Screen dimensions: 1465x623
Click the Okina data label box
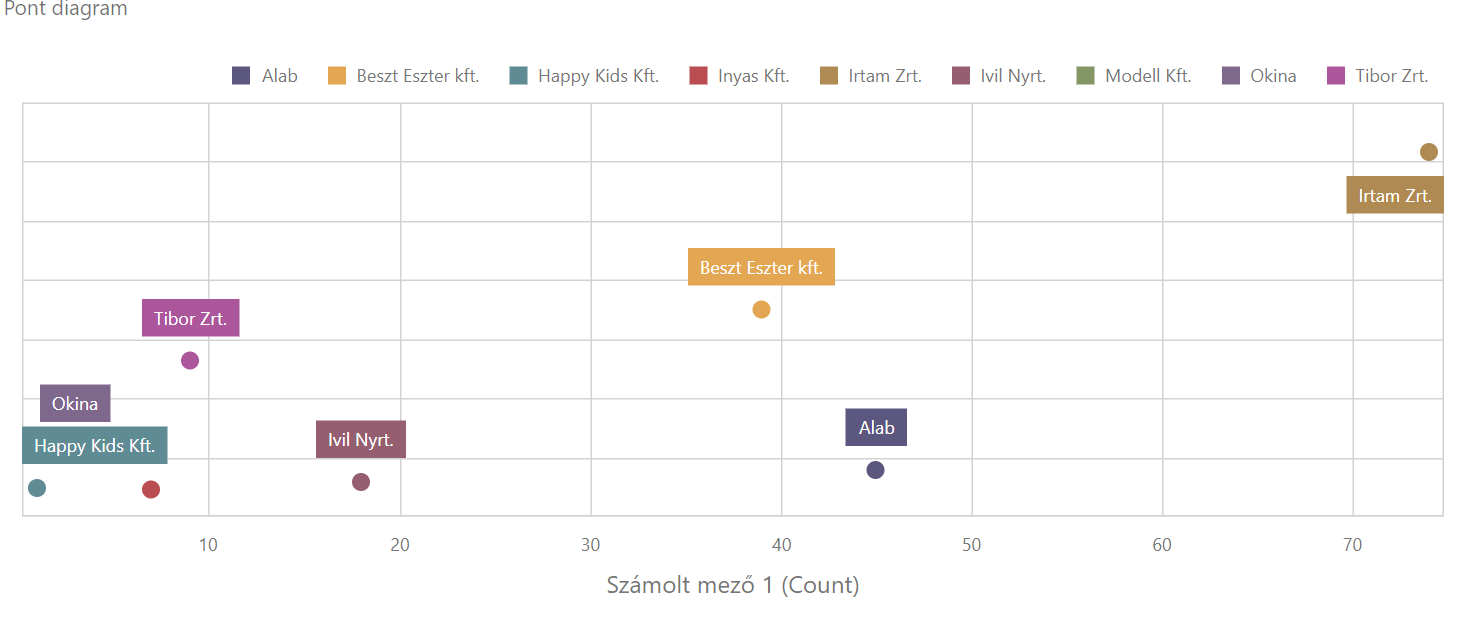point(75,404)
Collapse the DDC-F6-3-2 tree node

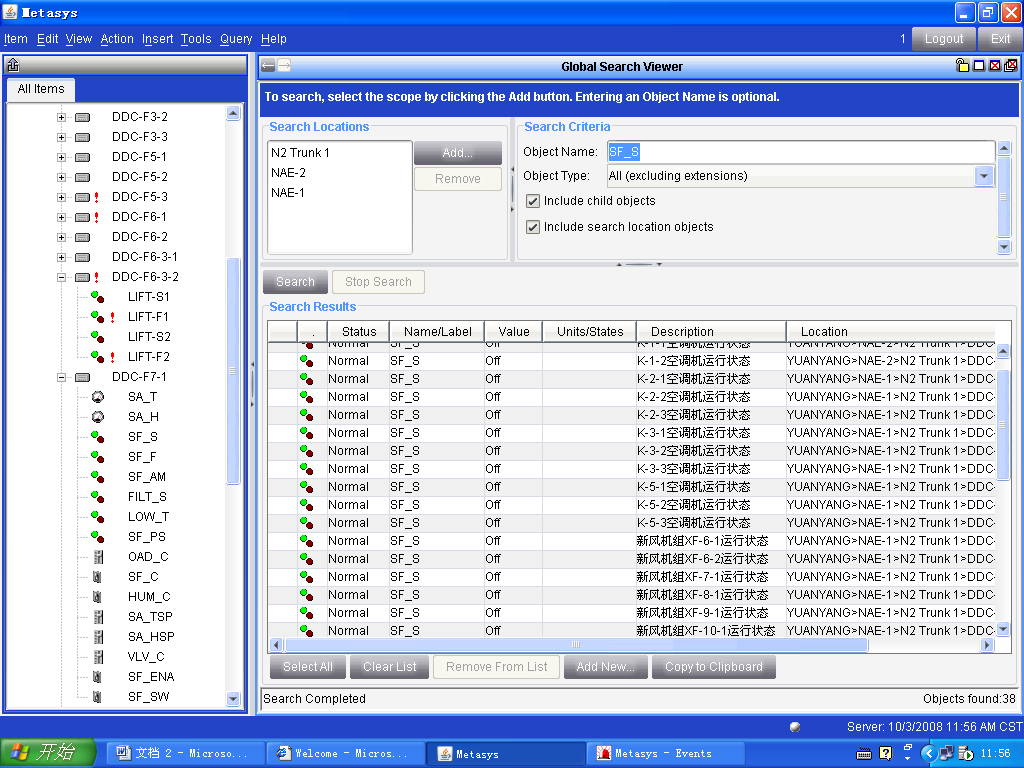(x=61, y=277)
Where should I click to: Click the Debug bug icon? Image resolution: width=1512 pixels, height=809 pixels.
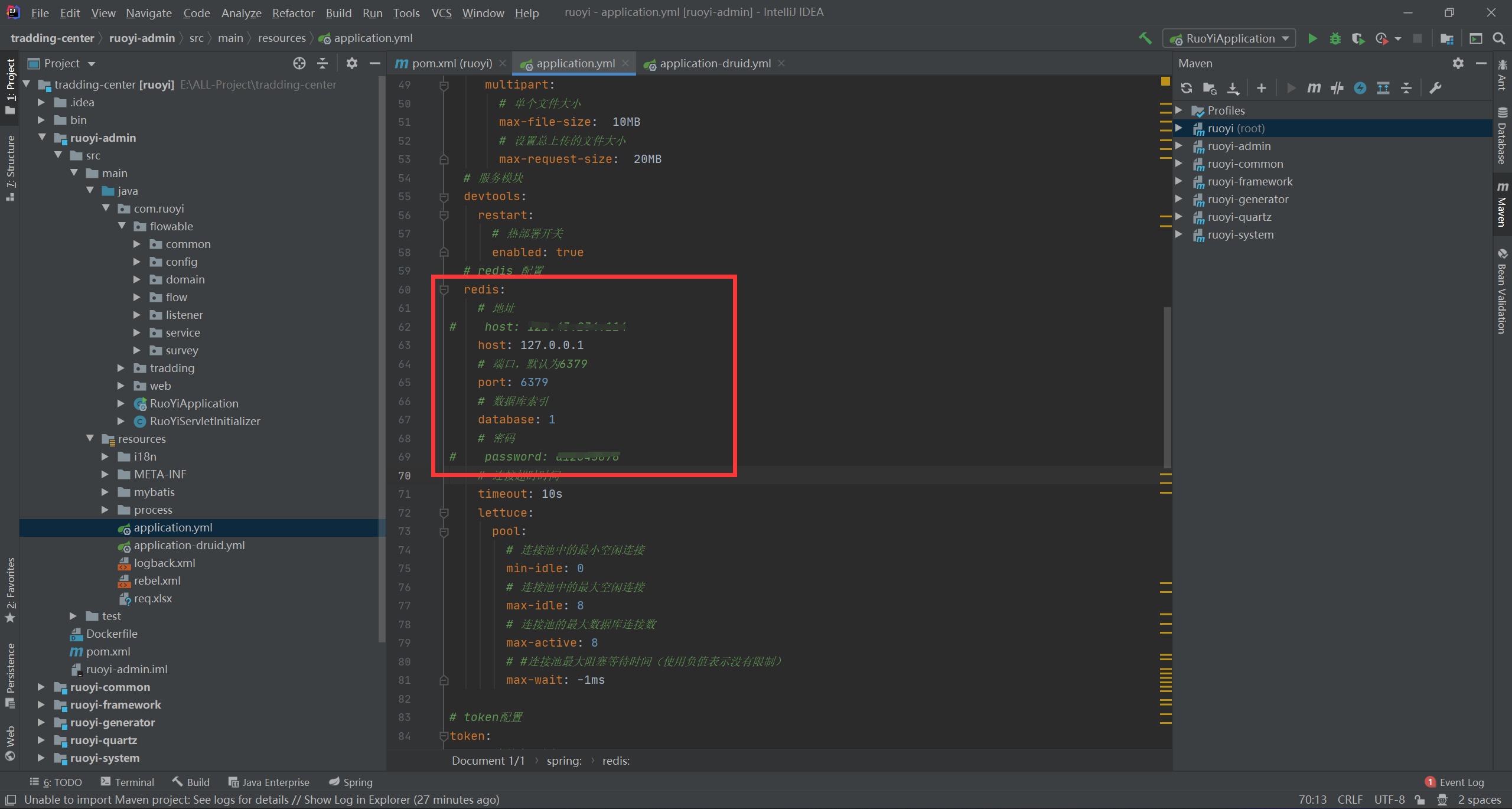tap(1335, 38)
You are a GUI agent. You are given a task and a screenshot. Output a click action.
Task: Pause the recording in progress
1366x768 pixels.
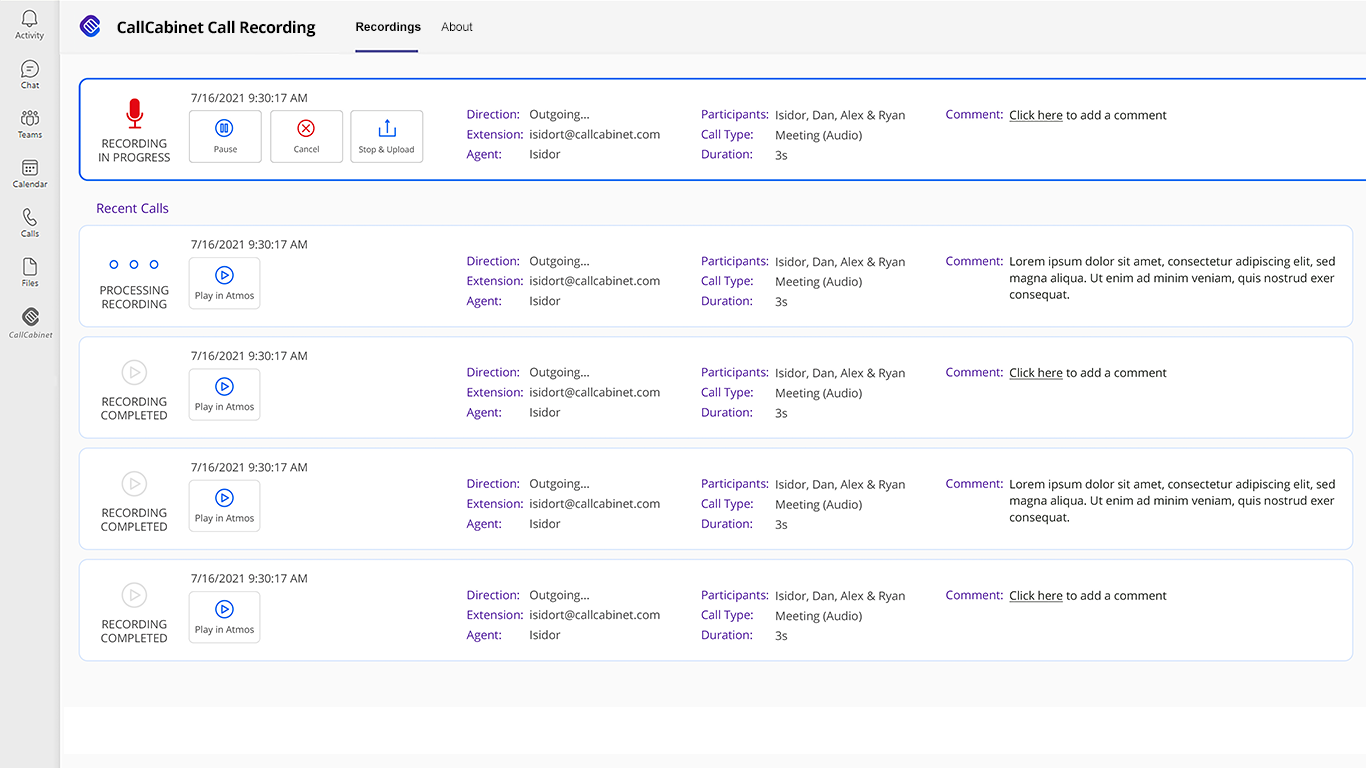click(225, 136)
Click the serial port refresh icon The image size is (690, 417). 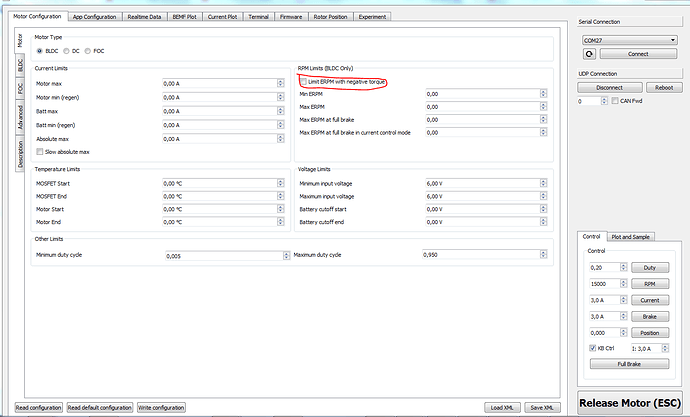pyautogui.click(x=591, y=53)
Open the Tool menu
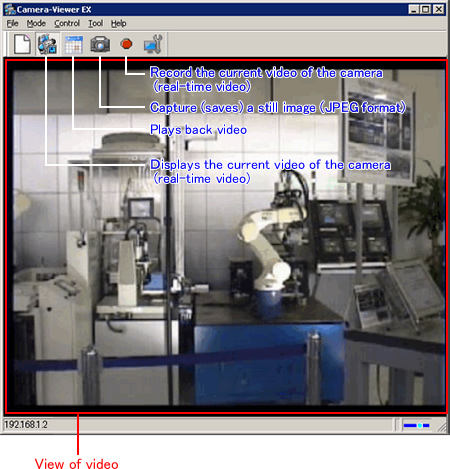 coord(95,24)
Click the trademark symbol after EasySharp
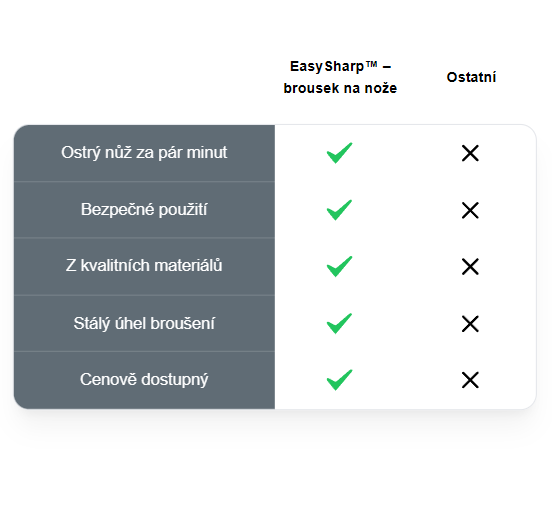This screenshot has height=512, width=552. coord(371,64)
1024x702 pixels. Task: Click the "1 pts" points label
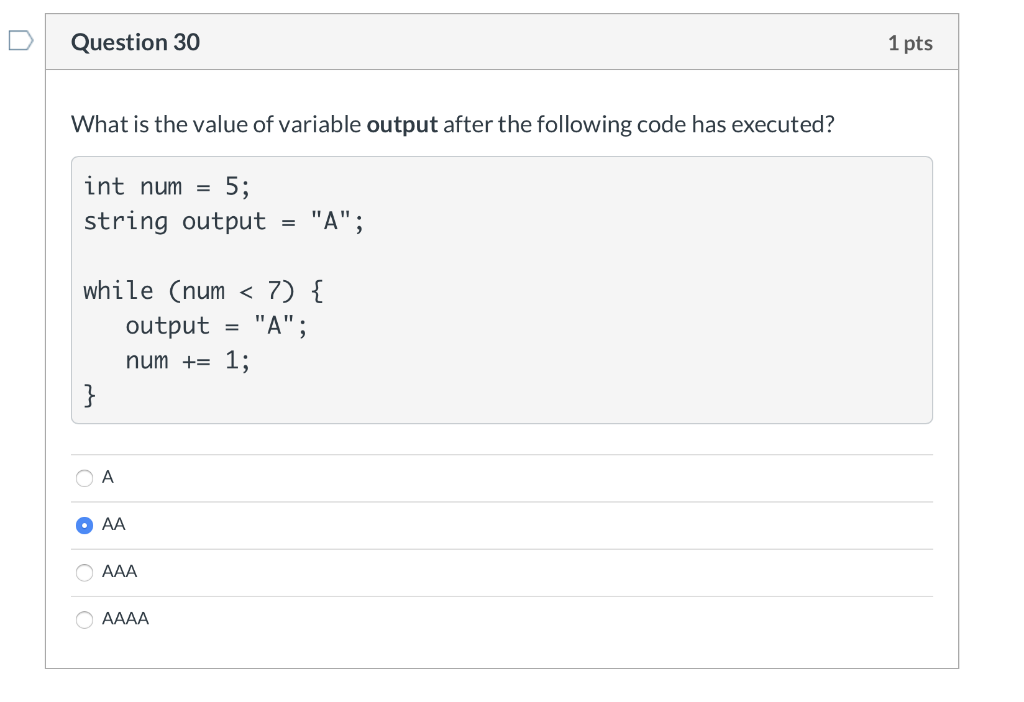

---------------

• Written problem: Gather every line of the data above that contains the word "pixels". Copy each such line in full.

• Complete answer:
Where should I click to: Click the Debug bug icon? Image resolution: width=1512 pixels, height=809 pixels.
1366x768 pixels.
1024x702 pixels. Task: Click the "1 pts" points label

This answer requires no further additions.